- Assigned task
In the entries that follow, the first line to write out is the one containing "Viewport: 868px width, 653px", and the last is the one containing "Given: Click the". Reproduce that stretch exactly, with nothing before or after it.

- Information shown

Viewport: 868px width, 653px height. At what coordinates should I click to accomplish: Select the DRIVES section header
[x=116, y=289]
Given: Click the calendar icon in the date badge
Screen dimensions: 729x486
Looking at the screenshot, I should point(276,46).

---

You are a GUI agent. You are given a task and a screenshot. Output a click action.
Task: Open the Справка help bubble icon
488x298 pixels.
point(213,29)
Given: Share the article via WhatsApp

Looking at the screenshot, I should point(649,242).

* * *

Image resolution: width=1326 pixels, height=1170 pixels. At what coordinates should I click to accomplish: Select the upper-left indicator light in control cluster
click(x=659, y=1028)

- Task answer
Viewport: 868px width, 653px height. At what coordinates should I click to accomplish: Select the DRIVES section header
[x=116, y=289]
Given: Click the calendar icon in the date badge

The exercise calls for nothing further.